7 Important Elements of a Landing Page

Landing pages have a very specific job to perform for your business. When you create and optimize a landing page for a product, service or any other reason, the goal is always to convert prospects into leads or visitors into subscribers. It’s not easy to get visitors to become buyers and most companies would love to set this process on automatic.

Creating a great landing page is serious business and not as easy as one might think. If you don’t do it right, you could waste marketing dollars and end up with a ton of visits, but very few prospects or clients. Here’s a quick look at seven elements every landing page should include.

Incredible Headline

Before you add any other element to your landing page, you better have an attention-grabbing, knock-your-socks-off headline. Without a great headline, engaging visitors on your landing page becomes a much harder task. Your headline should:

  • Grab the attention of the reader
  • Tell the visitor what the product or service will do for them; quickly. This can also be done by an accompanying image
  • Be concise and to the point. Usually, less than twenty words and around 10 words is best.

You don’t have to use a clever headline to grab attention. Sometimes simple is better and you may only need a few words to create a very powerful, attention-grabbing headline.

Excellent Pictures

While the quality of your pictures doesn’t need to be the best in existence, they should be clear and not pixelated. Your landing page should include large images to help keep the reader engaged and communicate your message.

Did you know the human brain can process an image about 60,000 times faster than the written word? Make sure images are found early on your landing page to grab attention and keep the reader interested.

Touch on Pain Points

One of the keys to selling something is to touch on the pain points of the target audience. Whether this type of pain is physical or emotional, the reader should understand the pain they are suffering without your product or service. Then, they should understand how your product or service will alleviate that pain.

It’s important to cover what your users will lose without your product and not just what they will gain. It’s often more powerful to motivate someone by what they might lose rather than what they might gain. For example, it may feel nice to receive $50, but it may be far more painful to lose that $50.

Value and Benefits

Another very important element of any landing page is known as the value proposition. This is basically the benefits of the product or service your customers will gain when they buy it. The easiest way to look at the value and benefits is to simply answer the question, “What’s in it for me?” for the consumer.

This essential element can be spread all throughout the landing page instead of just in one area. All of the benefits, however, need to be clearly focused on the visitor and not on you or your company.

Be Able to Build Trust

There are several ways to create trust throughout a landing page. While the way you go about it isn’t important, building trust is very important. The last thing you want to do is sabotage the trust of a visitor with huge claims you cannot back up.

Your landing page doesn’t need to be perfect, but it does need to include high quality, compelling content. With excellent copywriting and honest claims, your landing page will build trust with visitors.

A Contact Method

It would be rather silly to create a landing page without any type of contact method. Of course, you can sell without a contact method, but what will you do if someone has a question? Some of the best landing pages found online today provide multiple ways to contact the company, such as an email address, contact form, phone number or physical address. You may even encounter a pop up allowing you to easily chat with a customer service representative.

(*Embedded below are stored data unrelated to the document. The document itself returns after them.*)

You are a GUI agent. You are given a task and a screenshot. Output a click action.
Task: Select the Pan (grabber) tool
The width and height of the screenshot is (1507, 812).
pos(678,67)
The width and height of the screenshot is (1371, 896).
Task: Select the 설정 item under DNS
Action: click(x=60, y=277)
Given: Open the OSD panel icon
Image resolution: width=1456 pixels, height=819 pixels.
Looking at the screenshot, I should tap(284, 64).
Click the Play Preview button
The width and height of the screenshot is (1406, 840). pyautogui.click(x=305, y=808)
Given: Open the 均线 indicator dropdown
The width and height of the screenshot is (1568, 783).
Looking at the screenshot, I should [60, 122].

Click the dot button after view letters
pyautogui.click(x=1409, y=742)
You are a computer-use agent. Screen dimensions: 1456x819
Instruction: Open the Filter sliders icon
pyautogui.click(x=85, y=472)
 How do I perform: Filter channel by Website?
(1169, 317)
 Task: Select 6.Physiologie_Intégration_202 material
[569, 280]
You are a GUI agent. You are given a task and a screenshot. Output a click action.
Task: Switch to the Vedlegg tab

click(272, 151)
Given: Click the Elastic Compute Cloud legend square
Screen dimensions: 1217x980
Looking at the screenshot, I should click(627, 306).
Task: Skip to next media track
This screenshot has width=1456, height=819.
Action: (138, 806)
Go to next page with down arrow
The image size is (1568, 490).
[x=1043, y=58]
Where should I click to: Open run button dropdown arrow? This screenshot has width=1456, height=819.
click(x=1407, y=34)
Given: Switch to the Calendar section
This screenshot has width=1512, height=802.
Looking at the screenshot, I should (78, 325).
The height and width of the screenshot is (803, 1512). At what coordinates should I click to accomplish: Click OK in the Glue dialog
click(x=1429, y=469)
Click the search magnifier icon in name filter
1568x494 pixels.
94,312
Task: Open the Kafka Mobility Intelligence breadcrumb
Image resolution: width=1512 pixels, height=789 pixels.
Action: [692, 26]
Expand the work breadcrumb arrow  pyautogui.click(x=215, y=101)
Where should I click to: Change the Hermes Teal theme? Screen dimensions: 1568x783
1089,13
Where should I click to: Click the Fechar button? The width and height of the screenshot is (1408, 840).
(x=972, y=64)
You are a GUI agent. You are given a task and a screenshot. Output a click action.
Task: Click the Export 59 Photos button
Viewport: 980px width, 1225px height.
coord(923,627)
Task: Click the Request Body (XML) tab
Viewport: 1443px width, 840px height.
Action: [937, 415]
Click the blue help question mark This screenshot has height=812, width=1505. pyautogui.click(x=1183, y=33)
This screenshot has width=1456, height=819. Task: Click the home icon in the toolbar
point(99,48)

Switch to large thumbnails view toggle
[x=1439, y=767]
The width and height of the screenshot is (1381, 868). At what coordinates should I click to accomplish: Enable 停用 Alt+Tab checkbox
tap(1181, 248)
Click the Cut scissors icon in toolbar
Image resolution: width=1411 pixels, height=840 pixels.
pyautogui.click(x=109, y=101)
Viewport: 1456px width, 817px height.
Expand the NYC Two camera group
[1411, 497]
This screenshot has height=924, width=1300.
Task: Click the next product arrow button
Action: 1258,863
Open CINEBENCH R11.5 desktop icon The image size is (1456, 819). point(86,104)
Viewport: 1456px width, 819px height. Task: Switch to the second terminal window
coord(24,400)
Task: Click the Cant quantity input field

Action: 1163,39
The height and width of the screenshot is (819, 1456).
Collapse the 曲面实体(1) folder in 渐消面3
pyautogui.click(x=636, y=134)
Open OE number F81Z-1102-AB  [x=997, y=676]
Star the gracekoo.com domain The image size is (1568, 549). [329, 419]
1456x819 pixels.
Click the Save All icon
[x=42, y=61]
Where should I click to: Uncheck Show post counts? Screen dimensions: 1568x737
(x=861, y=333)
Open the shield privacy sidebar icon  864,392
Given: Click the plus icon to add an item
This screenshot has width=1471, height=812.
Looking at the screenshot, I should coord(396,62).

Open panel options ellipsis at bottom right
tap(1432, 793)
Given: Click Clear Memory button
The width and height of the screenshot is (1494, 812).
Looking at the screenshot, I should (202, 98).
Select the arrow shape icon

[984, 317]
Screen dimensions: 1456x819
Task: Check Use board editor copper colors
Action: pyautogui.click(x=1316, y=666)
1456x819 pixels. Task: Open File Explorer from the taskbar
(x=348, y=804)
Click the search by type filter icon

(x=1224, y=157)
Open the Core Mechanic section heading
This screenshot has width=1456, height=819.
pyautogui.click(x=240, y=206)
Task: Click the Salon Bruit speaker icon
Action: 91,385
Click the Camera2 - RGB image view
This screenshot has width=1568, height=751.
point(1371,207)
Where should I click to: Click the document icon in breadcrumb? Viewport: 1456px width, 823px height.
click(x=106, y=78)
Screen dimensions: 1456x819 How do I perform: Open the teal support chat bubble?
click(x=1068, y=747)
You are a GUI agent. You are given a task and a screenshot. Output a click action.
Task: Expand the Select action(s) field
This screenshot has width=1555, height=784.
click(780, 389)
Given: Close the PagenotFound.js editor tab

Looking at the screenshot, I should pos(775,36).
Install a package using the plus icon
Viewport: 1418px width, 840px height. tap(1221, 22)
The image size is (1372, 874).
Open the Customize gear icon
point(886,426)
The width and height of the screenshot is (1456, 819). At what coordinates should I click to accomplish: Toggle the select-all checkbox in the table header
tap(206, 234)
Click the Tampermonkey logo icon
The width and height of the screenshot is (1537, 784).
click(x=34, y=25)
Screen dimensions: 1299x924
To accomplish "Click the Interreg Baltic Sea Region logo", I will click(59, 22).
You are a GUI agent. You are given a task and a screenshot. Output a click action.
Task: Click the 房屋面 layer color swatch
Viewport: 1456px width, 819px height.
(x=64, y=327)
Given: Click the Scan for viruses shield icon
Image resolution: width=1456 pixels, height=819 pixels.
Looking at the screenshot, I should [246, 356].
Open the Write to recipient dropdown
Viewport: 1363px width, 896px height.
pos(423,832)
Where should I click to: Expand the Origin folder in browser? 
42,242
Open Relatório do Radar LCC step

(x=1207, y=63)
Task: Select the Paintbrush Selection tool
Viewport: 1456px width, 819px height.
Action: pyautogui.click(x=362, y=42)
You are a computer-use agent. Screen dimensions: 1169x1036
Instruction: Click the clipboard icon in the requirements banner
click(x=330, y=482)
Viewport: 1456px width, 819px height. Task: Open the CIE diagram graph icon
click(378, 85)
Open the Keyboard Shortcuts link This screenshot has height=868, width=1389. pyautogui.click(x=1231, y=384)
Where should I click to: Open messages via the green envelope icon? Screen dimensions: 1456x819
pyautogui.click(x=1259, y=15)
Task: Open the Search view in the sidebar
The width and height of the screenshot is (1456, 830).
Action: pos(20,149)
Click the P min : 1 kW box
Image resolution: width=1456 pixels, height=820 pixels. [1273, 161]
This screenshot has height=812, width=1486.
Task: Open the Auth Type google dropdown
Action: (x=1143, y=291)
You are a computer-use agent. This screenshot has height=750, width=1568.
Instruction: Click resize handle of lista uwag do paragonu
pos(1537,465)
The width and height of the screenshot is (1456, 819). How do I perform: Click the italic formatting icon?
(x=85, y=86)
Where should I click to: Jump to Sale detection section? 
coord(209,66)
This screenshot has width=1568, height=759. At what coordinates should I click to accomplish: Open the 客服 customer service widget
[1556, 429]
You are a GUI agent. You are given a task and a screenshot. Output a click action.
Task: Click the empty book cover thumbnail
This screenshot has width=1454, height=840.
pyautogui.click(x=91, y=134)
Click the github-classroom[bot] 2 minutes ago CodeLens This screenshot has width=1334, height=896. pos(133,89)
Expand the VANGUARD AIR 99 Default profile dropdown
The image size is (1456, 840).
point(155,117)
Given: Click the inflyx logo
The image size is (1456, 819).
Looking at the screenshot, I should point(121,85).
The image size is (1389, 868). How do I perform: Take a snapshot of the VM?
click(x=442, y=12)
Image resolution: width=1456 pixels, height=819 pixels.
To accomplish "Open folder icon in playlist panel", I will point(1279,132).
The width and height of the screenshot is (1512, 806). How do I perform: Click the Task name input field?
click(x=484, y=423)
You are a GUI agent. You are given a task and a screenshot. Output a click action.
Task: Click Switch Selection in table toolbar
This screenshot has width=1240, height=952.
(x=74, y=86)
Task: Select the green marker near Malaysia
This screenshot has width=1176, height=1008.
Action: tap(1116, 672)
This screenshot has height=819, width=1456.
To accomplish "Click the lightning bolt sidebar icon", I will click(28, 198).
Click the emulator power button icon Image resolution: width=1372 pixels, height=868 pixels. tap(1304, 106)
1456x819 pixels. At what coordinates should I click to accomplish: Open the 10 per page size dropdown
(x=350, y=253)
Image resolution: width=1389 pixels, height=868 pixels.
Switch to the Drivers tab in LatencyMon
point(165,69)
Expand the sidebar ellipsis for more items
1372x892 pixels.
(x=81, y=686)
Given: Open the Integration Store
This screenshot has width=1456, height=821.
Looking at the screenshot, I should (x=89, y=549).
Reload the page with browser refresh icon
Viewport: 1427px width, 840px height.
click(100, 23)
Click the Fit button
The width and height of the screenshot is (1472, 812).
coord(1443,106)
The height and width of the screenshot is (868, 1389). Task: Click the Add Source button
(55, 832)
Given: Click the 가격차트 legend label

You need to provide at least some form of contact to help build trust with consumers. Without any type of contact, they may assume you’re not a real company. The best choice

is to always include a physical address, phone number and email or contact from.

You don’t have to use live chat, but it can be very helpful. Live chat can give customers more assurance that your company will support them if they have questions or need help after the purchase.

A Very Powerful Call to Action

The Call to Action or CTA tells the visitor what you want them to do. It should be large, compelling, include a button and should be of a contrasting color.

Whether you’re optimizing landing pages yourself or you have hired someone to do it, you need to make sure these seven elements are a part of every page. Without these seven landing page elements, you’ll likely have an uphill battle to fight to get new customers.